Given information>
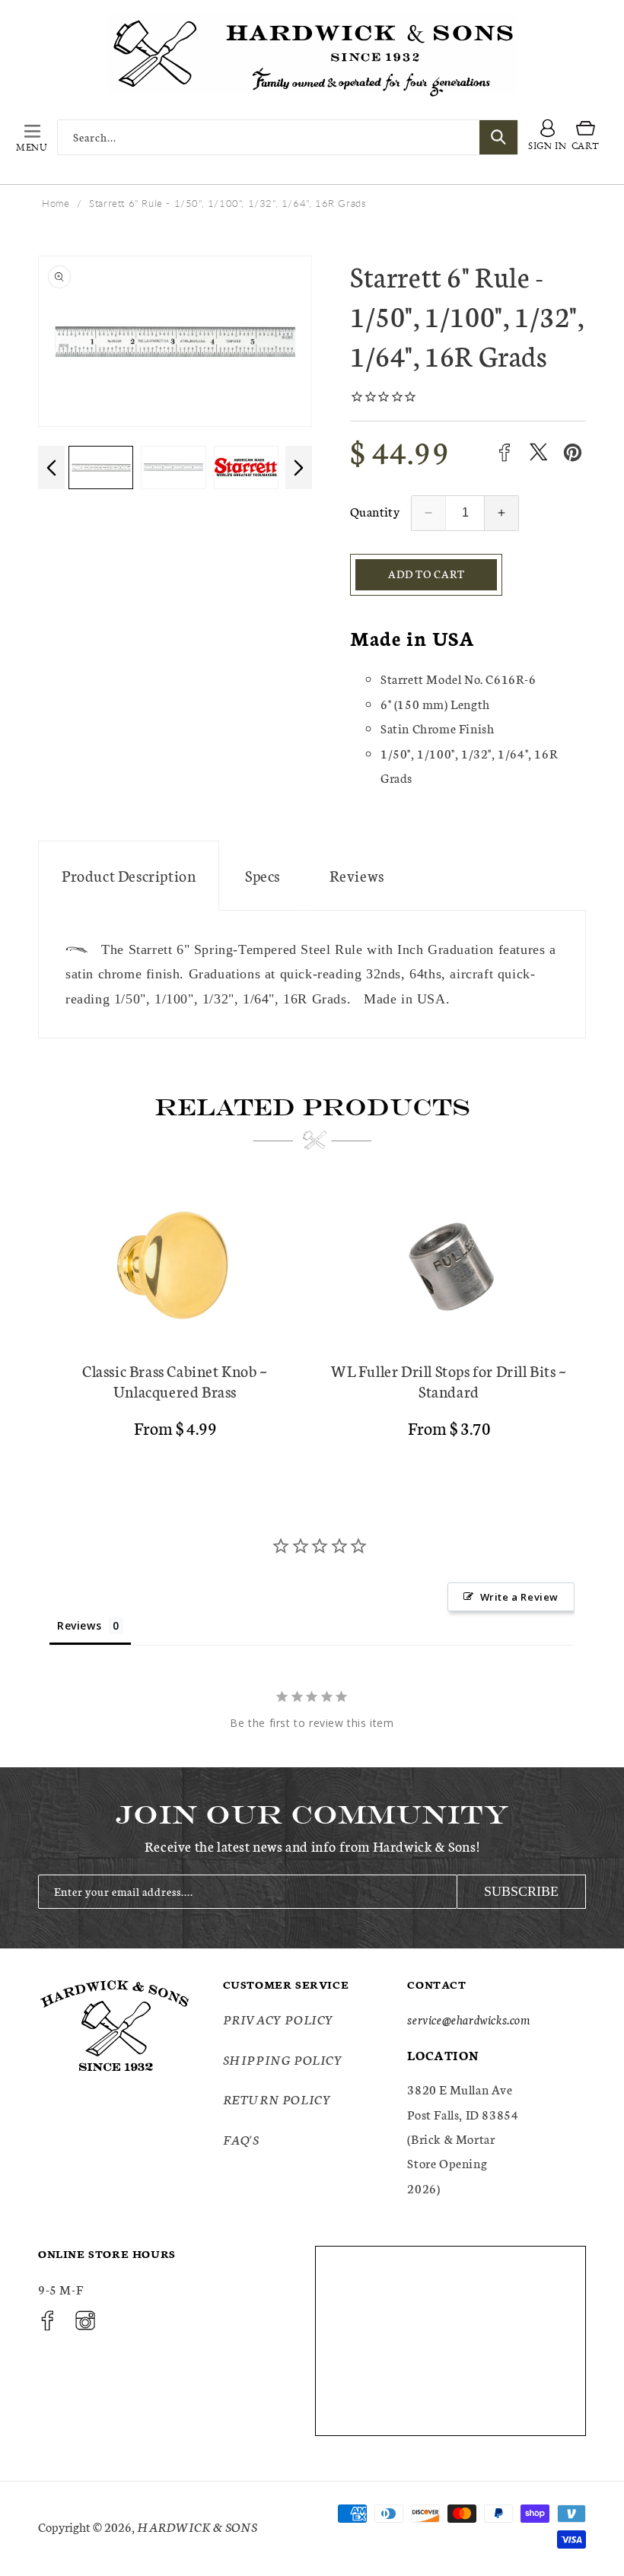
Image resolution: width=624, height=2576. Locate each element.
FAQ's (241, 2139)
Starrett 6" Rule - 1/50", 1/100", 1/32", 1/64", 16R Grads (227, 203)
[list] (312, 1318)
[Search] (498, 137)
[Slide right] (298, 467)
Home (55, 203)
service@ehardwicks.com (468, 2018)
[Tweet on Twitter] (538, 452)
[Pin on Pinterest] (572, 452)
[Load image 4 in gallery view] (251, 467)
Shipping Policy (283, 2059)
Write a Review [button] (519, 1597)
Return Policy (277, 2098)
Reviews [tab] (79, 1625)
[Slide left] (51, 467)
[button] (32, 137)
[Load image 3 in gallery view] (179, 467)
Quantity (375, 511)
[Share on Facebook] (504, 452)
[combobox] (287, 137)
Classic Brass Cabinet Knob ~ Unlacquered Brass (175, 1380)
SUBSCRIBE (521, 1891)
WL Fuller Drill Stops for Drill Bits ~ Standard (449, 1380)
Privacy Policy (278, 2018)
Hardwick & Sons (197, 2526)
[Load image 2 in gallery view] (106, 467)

What you will do>
From the first line through the line with "[Share on Facebook] (504, 452)", output those lines of the entries above exactly, and nothing else, with the pictures left out.

Result of this task>
Image resolution: width=624, height=2576. Locate each element.
FAQ's (241, 2139)
Starrett 6" Rule - 1/50", 1/100", 1/32", 1/64", 16R Grads (227, 203)
[list] (312, 1318)
[Search] (498, 137)
[Slide right] (298, 467)
Home (55, 203)
service@ehardwicks.com (468, 2018)
[Tweet on Twitter] (538, 452)
[Pin on Pinterest] (572, 452)
[Load image 4 in gallery view] (251, 467)
Shipping Policy (283, 2059)
Write a Review [button] (519, 1597)
Return Policy (277, 2098)
Reviews [tab] (79, 1625)
[Slide left] (51, 467)
[button] (32, 137)
[Load image 3 in gallery view] (179, 467)
Quantity (375, 511)
[Share on Facebook] (504, 452)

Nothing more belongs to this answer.